Stage 3: Classification

Beyond location extraction, the pipeline classifies jobs into categories:

Remote/Hybrid/Onsite Classification

  • 1,487 pattern-matching rules for common remote indicators
  • A custom TF-IDF model for ambiguous cases
  • Confidence scoring for downstream filtering

Non-Single Location Detection

  • Identifies transient jobs (delivery, trucking, sales territories)
  • Flags multi-site positions where “location” is ambiguous

These were past side projects of mine that I incorporated into the pipeline to enrich the final data product.

Stage 4: Index Upload

Results are uploaded to an analytics index with ~40 documented fields, enabling ad-hoc queries and monitoring for the team and stakeholders:

-- What percentage of jobs have precise location data?
SELECT 
    country,
    location_granularity,
    COUNT(*) as jobs,
    COUNT(*) * 100.0 / SUM(COUNT(*)) OVER (PARTITION BY country) as pct
FROM ai_location_match
WHERE process_date >= CURRENT_DATE - 30
GROUP BY country, location_granularity

Cost Analysis Methodology

To help justify the project, I ran the numbers:

Vendor Model (Before)

  • Per-task pricing from our moderation vendor
  • Our volume capped by monthly budget allocation
  • Additional costs/timesink for quality training and syncs

AI Model (After)

  • LLM API cost: $0.15 per 1M input tokens, $0.60 per 1M output tokens
  • Average job description: ~800 tokens
  • Average extraction: ~200 tokens
  • Per-job cost: $0.0002

At 4,200 jobs/day × 30 days = 126,000 jobs/month:

  • Vendor cost: ~$5,000
  • AI cost: ~$25-30

The 99.4% cost reduction meant the project paid for development time within the first month of operation.


Lessons Learned

Start with accuracy benchmarks.

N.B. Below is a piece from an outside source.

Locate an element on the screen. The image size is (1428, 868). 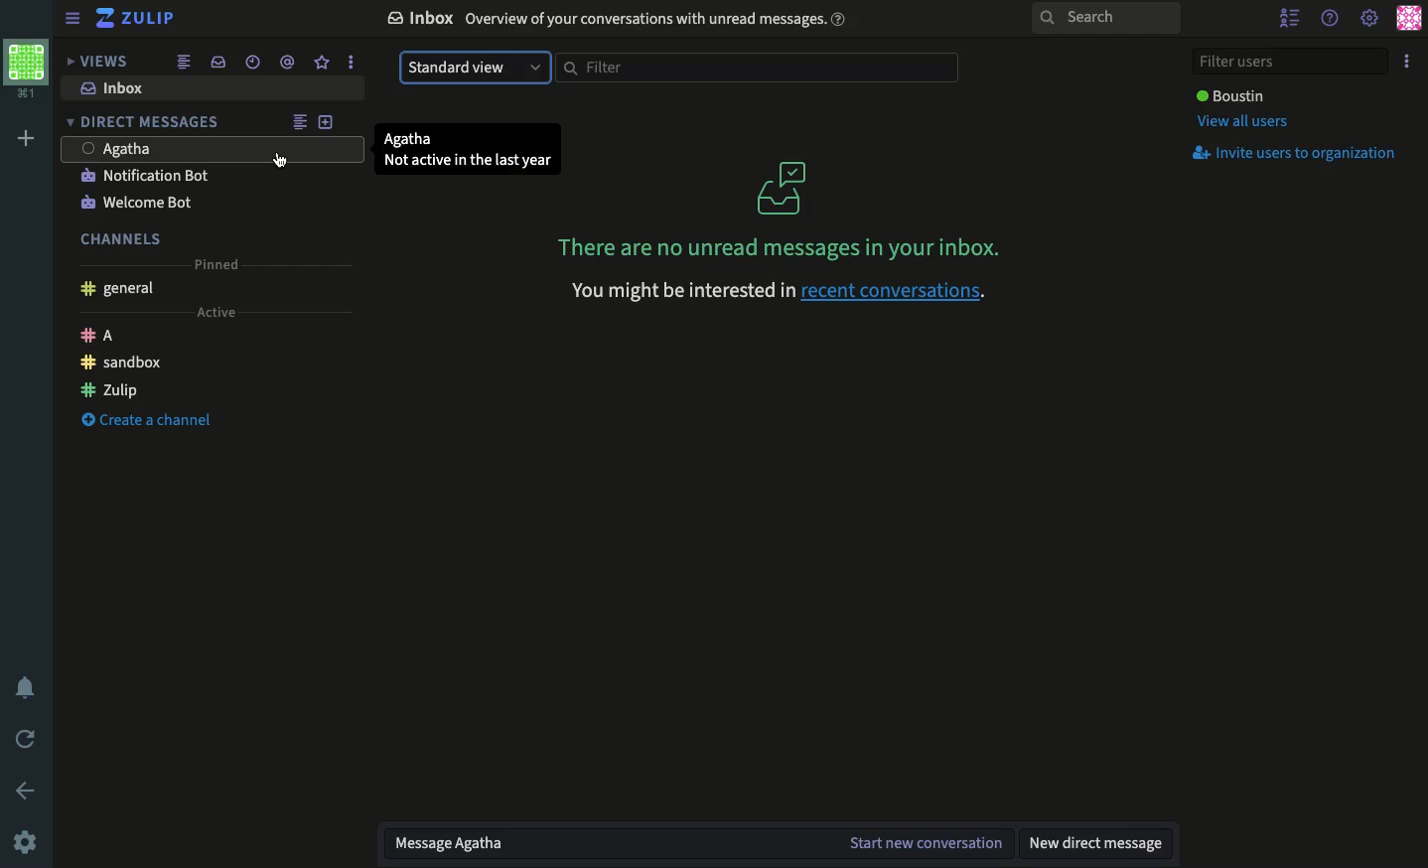
more is located at coordinates (352, 64).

Having historical vendor data to compare against made model validation straightforward. Without the historical data, proving the model accuracy would have required building a golden dataset from scratch but would still have been critical to building a reliable output.

Iterate on prompts to fine tune. The first prompt hit about ~80% accuracy. Getting to 95%+ required analyzing the edge cases where the model tripped up and refining instructions with few-shot examples to draw from.

Separate library from deployment runner. The library + cronjob pattern simplified testing and enabled other teams to reuse the extraction logic for their own use cases. I wasn’t sure if this was overkill at first, but the library is already being used by other projects.

Model cost at the start. Showing a $90K annual savings made leadership approval easier.

Design for self-serve analytics. The 47-field output schema was designed around the questions stakeholders actually ask with our prior task. The index now powers a dashboard to help us monitor location extraction accuracy.


Takeaways

Overall this project was a big win for our team. It demonstrated what’s possible when you incorporate LLMs intelligently into problem spaces where they excell. We achieved actual cost savings and majorly upgraded one of our most important data products.

Definitely learned a lot from this work. Excited to already be leveraging this workflow for another project related to sentiment analysis of location feedback at scale for our Product teams.